If, on the other hand, you find it relevant, there are countless possibilities for future developments. For example :
- Complete redesign and accessibility (in prototyping mode, we went very fast, and Lokas is therefore very perfectible) ;
- Ability to (re)transcribe the file of your choice (from Lokas, a video or another application, for example) ;
- Add a ‘web’ mode to the application. This means you can use Lokas from your computer (similar to the Scribe server used by our friends at the Céméa) ;
- Add the possibility of automatic summaries of the transcripts, to quickly find the key points ;
- Translate the application (and the website) into languages other than French and English ;
- Ability to edit and correct the transcript directly from your phone ;
- Provide the option of obtaining the transcript in the language of your choice (e.g. a meeting in English transcribed into French, or vice versa) ;
- etc
But to do this, we’re going to need some staff time, and therefore money. So, at the risk of sounding insistent, we invite you, if you can, to make a donation.
Make a donation to support Lokas
The challenge : 20,000 times €20 donations for Framasoft’s 20th anniversary !
Framasoft is funded by your donations ! Every €20 you donate will be a new balloon to celebrate 20 years of adventures and help us continue and take off for a21st year.
Framasoft is a model of solidarity :
- 8,000 donors in 2023 ;
- over 2 million beneficiaries every month ;
- your donation (66 % tax deductible) can benefit 249 other people.
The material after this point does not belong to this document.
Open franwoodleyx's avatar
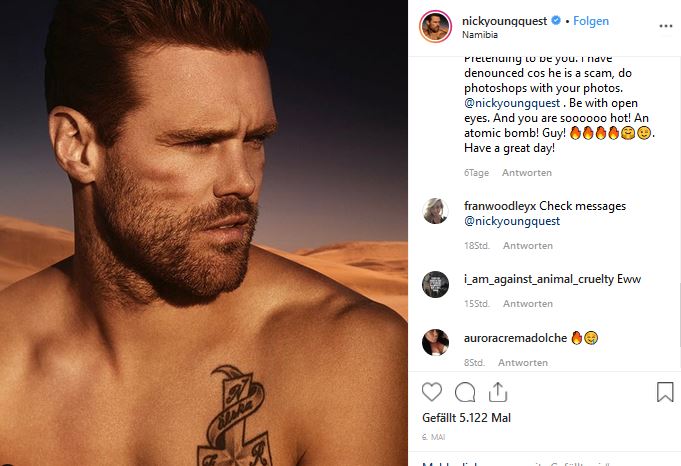This screenshot has width=681, height=466. 435,212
To date, we have raised €58,625 of our campaign target. We still have 29 days to convince our friends and raise enough money to get Framasoft off the ground.
So, challenge accepted ?
Pierre
Hi,
It looks very neat!
Will it be usable as a self-hosted offline server-client application?
P.
pyg
I don’t see what could prevent it from working offline (well, if you use the client app, it will still have to be able to exchange with the server).
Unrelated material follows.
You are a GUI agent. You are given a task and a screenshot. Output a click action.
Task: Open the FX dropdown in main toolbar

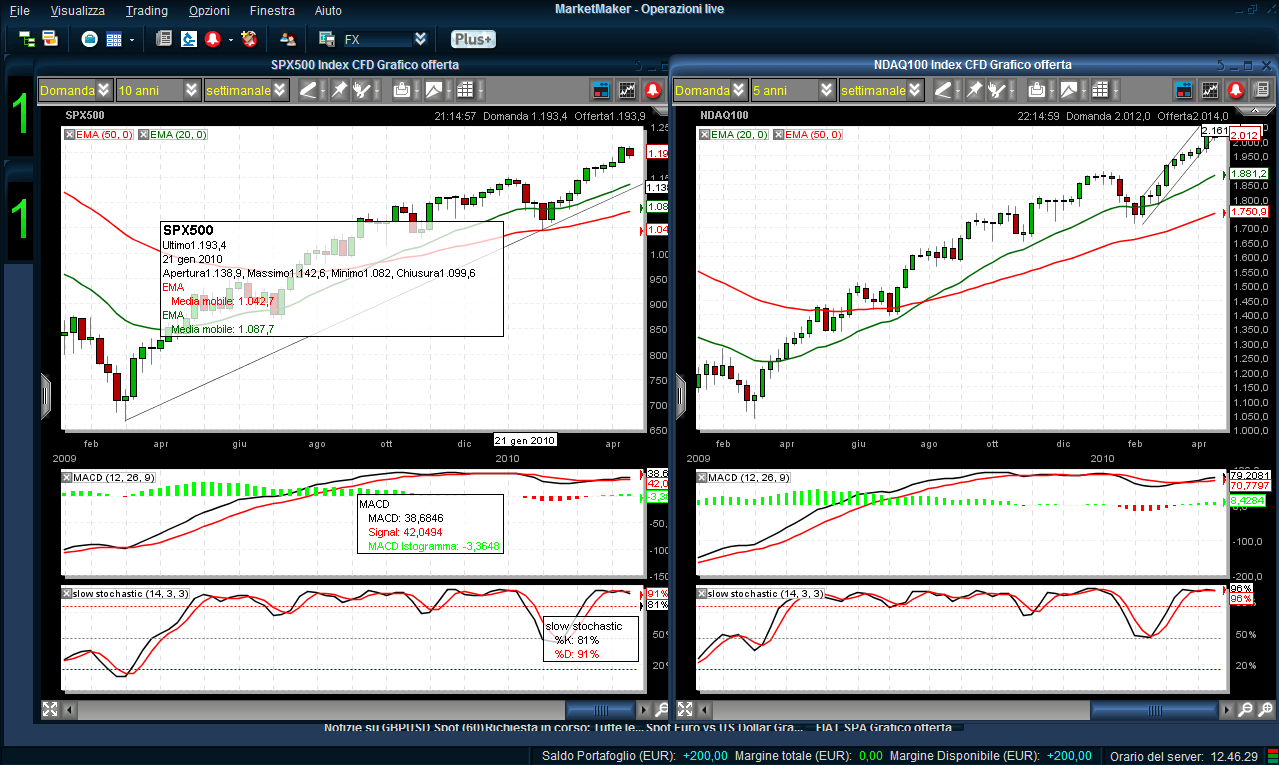click(x=420, y=39)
The client part and the server part are free.
On the other hand, the documentation for setting it up is brief (not least because running software like whisper is not always easy). https://framagit.org/framasoft/lokas/
So, for the time being, the answer is ‘yes, but you need good technical knowledge’.
If we have the financial resources, we can free up some time to improve the documentation and document different installation scenarios.